John Lennon

At the time of this original writing it was 25 -years since Lennon’s death.

 

                                                         

 

Remembering John Lennon on Dec 8, 2005

Some memories stand out because of the joy they bring, and sadly many stay with us because of the terrible shock and sorrow that surrounds them. Certain losses are felt by an entire culture as a tragedy.

On November 22, 1963, President John F. Kennedy was assassinated as he rode in a motorcade through Dealey Plaza in downtown Dallas, Texas. I was a child living in Toronto, just shy of my sixth birthday, but even at such a young age I knew something serious had happened. Walter Cronkite broke into the regular television programming to announce that JFK had been shot and killed. The illusion that the world was a safe place, even from the perspective of a young child, was shattered.  A great wave of sadness and disbelief overwhelmed people the world over. In the blink of an eye everything that seemed normal had shifted. It was like that for me  when Lennon was killed.
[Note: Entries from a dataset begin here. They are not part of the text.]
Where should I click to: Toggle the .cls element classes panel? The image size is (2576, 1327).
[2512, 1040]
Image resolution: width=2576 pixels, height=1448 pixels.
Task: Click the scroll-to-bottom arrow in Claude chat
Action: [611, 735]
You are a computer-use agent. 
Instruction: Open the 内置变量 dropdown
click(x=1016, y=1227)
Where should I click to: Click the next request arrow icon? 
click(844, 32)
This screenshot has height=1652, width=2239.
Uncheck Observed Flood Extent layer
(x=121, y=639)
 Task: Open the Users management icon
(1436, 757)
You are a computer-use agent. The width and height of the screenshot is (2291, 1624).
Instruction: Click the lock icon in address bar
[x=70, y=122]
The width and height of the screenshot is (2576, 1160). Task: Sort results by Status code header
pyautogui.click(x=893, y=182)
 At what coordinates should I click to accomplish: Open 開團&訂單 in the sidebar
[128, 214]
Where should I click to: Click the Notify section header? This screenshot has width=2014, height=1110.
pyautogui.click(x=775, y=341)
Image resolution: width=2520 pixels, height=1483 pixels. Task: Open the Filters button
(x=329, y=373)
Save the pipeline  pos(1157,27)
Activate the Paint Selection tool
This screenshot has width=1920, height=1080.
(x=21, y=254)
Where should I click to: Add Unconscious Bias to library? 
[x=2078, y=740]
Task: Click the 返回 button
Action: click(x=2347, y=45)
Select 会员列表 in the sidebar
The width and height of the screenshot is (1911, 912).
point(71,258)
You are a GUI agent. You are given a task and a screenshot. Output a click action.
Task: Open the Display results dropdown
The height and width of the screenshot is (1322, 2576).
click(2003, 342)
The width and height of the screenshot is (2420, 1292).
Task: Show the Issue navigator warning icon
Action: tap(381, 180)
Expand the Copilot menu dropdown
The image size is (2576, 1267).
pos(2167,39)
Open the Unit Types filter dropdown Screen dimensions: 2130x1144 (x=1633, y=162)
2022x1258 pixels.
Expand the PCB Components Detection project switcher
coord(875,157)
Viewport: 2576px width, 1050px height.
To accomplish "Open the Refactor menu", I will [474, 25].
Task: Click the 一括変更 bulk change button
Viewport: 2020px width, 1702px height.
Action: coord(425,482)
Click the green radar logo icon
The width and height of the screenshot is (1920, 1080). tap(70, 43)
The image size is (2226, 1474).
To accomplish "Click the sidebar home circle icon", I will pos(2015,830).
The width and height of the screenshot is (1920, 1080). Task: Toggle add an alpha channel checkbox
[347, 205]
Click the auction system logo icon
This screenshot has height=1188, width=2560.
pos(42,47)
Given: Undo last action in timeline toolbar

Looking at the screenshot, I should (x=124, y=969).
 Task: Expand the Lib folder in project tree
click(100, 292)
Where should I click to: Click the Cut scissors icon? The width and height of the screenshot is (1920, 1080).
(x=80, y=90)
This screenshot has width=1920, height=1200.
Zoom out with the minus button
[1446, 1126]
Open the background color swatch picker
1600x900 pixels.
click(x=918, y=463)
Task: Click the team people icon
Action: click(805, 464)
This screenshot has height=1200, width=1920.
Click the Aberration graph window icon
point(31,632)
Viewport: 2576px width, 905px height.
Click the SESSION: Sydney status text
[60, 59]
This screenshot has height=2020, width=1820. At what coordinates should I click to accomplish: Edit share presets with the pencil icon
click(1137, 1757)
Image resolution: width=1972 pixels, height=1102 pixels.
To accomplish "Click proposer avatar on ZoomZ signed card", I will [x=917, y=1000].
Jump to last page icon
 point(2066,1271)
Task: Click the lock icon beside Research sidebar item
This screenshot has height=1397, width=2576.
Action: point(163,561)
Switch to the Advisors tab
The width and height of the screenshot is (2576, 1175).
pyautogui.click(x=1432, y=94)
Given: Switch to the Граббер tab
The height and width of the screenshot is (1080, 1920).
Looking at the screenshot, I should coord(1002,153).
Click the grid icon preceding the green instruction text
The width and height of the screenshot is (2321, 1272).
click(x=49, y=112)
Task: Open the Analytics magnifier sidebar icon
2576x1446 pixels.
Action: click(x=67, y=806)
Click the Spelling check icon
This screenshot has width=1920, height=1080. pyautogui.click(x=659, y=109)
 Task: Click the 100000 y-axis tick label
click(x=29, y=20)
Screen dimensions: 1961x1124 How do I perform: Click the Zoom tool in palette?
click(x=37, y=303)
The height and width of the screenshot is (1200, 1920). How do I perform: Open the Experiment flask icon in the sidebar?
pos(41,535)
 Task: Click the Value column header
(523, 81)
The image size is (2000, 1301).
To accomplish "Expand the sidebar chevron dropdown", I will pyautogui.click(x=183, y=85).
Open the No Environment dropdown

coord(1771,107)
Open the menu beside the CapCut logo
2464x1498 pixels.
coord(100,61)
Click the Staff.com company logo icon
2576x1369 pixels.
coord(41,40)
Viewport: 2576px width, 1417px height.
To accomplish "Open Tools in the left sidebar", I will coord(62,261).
Today, December 8 2005, is the twenty-fifth anniversary of the senseless killing of John Lennon, shot by a selfish man who wanted to be famous by being the person to silence one of our musical and cultural heroes. That day and those events are remembered by masses of people. His death stunned us. We can describe where we were, what we were doing, who we were with, how we reacted in the moments and days afterward. It seemed as if the world had experienced a deep shock, the kind that rips apart our sense of normalcy.

On the day it happened I was in California visiting a friend. We had been enjoying a wonderful evening out. When we returned her house-mate met us at the door sobbing and told us John Lennon had been shot and had died. My initial response was shock and anger.

I recalled the other times I’d received news of unexpected deaths of young family members and the initial feelings of anger and disbelief that accompanied it. I yelled, why on earth would you make up such an obscene and cruel lie? It seemed impossible to fathom, no way John Lennon could have been shot, let alone be dead!

We sat down to watch the news reports, we cried for hours. But more than that, it was a tidal wave of grief that swept over me. I felt saturated in a depth of sadness that lasted a very long time.

And yet, it also  served as an igniting spark that caused me to shift my life direction in significant ways. At   home again in Toronto, I was isolated, alone, and lonely on the night when I watched masses of people gather from all around the world to mourn John Lennon. Images of candle vigils and people singing his songs in cities everywhere was profoundly moving. I too lit candles, becoming a part of the community of people sharing in our grief and contemplation, and thankful too that we had been blessed by the creative genius of John Lennon.

 

 

We each have our own way of coping with powerful events. Many times these experiences send out ripples of change, breaking up stagnation and creating new life trajectories. My own life was altered in so many important ways after Lennon’s death. I had a miscarriage soon after arriving back in Toronto after my trip to California. I ended my marriage, and redirected my life and my choices. I began to think and live differently. 

And, I started to have John Lennon dreams, lots of them over the course of many years. The dreams had an uplifting tone to them, leaving me with a feeling of optimism. It was a curious mix though, the sadness about Lennon’s death with an excitement about the creative messages that came from him in the dream world.

And how about you? How did Lennon’s death impact you; are you living the life you want to be in the years since?

~ Terra

 Note: Dec 11, 2012. Today I read an article stating that the album signed by John Lennon, the one owned by his murderer Mark Chapman, is going up for auction. I wish that were not the case.

Dec 17, 2012 I watched a PBS documentary on Lennon’s years in New York and LA, through the 70s until his death in 1980. The next morning I dreamt about him once again.